Our Girls: the Southport Families review – repeatedly leaves you in fountains of tears

From left: Alice da Silva Aguiar, Elsie Dot Stancombe and Bebe King … Our Girls: The Southport Families
From left: Alice da Silva Aguiar, Elsie Dot Stancombe and Bebe King … Our Girls: The Southport Families. Photograph: BBC News

If losing a child is the worst thing, the very worst, that can happen to you, what must it be like to lose one in a tragedy that was national headline news? Alongside that insurmountable sadness comes the question of how to reconcile grief’s normally private, quiet bearing with the fact that your bereavement was a public event. Nobody would be blamed for staying out of sight, saying no to interviewers and documentary-makers, and holding the memories close. But in Our Girls: the Southport Families, we see how a loss shared can be miraculously powerful.

Nine-year-old Alice da Silva Aguiar, seven-year-old Elsie Dot Stancombe and six-year-old Bebe King were all murdered on 29 July 2024, when a man invaded a holiday dance class in Southport, Merseyside and attacked children at random. The programme does not linger on the horror, or speak the killer’s name: instead it begins by introducing us to the girls as their parents remember them. Alice “was magic, she was wonder … the best daughter we could ask for”; Elsie “was unforgettable … she taught us how to be a mum and dad”; Bebe “was pure joy: everything was in a dance, everything was in a song”.

These tributes are deeply moving for being both familiar and unique: almost every parent would say similar about their dead child, but no children were exactly like these three, and it’s a privilege to know them a little through home movies and their parents’ words. Mr Bowman, Alice’s favourite teacher at Churchtown Primary School, joins in: “Sometimes, something clicks. You see a lightbulb in some children and you just get them. Alice got me, and I got Alice.”

The first sign that the Southport parents’ reaction to their situation will be an extraordinary one comes when Alice’s mum and dad, Alexandra and Sergio Aguiar, visit the school, having requested to meet the staff. The speech they have written for headteacher Jinnie Payne to deliver – she just about manages to make it to the end without breaking down – contains this startling awareness of the feelings of others, when it would be so easy to see the loss of Alice as theirs alone: “Last year, our Alice was taken from us, her parents, but also from you …”

Sergio and Mrs Payne both pledge to run the London Marathon, to raise money for a new school playground that will serve as a memorial to Alice – and to Bebe, also a Churchtown girl.
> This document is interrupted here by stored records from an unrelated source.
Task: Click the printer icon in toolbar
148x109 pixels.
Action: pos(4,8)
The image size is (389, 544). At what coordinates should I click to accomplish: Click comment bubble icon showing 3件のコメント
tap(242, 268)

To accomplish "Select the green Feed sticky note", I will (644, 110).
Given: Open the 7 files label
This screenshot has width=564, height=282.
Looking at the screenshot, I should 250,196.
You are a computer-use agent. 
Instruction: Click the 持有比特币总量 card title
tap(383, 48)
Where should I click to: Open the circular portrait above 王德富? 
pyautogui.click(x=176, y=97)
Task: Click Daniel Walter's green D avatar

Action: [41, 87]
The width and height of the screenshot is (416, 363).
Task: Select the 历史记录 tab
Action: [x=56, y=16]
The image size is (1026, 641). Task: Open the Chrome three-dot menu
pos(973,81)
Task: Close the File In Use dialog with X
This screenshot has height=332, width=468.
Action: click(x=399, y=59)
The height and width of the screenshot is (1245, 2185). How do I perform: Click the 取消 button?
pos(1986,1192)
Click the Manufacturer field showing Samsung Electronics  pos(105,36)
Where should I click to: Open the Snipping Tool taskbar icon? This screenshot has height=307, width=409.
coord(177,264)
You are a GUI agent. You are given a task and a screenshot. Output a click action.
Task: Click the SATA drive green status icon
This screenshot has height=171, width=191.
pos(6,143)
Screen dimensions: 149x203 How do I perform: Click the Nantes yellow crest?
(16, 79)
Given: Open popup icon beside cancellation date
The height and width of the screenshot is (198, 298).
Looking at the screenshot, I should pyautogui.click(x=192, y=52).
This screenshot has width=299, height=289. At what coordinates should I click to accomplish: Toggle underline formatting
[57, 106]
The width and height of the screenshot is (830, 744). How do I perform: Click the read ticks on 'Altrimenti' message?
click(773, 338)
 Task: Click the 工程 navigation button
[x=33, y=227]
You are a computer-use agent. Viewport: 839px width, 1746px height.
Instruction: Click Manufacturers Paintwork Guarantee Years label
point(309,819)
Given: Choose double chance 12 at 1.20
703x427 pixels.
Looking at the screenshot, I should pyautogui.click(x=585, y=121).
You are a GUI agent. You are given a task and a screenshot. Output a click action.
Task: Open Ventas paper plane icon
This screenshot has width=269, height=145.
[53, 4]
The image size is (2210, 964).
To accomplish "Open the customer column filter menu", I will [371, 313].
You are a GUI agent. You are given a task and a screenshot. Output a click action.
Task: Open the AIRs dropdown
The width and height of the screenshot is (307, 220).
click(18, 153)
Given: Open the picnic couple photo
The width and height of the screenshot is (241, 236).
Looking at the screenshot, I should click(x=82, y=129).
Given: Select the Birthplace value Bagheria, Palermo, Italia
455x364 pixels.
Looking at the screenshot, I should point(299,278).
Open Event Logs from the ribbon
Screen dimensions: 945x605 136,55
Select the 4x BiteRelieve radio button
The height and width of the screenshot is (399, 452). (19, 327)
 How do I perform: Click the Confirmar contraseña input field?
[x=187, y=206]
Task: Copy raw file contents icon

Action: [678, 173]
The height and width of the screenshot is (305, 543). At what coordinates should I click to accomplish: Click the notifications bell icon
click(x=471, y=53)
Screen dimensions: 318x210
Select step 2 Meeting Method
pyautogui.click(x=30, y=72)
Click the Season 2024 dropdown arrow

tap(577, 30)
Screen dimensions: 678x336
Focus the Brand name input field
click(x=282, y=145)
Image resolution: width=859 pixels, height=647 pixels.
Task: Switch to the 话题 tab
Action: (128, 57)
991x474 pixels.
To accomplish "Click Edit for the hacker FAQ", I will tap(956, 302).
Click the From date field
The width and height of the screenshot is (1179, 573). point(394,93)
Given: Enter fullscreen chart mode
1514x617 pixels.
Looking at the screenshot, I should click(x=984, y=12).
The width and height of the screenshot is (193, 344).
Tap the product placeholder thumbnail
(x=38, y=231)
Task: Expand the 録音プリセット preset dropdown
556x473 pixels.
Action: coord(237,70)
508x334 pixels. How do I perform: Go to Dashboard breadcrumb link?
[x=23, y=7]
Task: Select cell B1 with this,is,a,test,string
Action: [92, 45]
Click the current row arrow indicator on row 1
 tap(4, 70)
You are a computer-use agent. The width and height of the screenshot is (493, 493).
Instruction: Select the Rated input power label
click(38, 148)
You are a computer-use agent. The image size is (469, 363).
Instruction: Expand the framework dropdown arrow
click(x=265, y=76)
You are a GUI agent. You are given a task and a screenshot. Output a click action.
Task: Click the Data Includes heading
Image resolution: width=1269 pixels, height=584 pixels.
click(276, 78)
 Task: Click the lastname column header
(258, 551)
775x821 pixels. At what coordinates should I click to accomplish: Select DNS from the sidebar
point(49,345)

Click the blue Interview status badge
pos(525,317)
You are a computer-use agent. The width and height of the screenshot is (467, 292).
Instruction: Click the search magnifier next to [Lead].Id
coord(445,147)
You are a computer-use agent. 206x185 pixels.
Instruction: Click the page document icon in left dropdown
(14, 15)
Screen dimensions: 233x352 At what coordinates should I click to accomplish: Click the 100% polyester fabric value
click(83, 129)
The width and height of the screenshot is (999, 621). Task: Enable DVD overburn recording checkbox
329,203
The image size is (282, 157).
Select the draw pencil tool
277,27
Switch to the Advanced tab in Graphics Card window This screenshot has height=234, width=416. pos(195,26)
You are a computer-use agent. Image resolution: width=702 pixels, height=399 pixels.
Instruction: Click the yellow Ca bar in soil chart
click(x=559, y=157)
They’re joined in the race by Elsie’s father David, who had planned to compete in the name of the hospice where his mother died, with Elsie cheering him on. “That didn’t happen,” he says. “I ended up running it for Elsie.”

In a programme full of moments that provoke fountains of tears, the marathon is the emotional pinnacle. David reports exhaustion kicking in at 21 miles, before his self-doubt was banished by an onlooker shouting, “Come on, Elsie’s dad!” When we see Sergio stationary with hands on knees for a long moment before he straightens up and staggers on, we don’t need him to tell us afterwards that it was Alice he was asking for encouragement. In the background are thousands of amateur athletes, so many of them there because they’re trying to turn heartbreak into hope.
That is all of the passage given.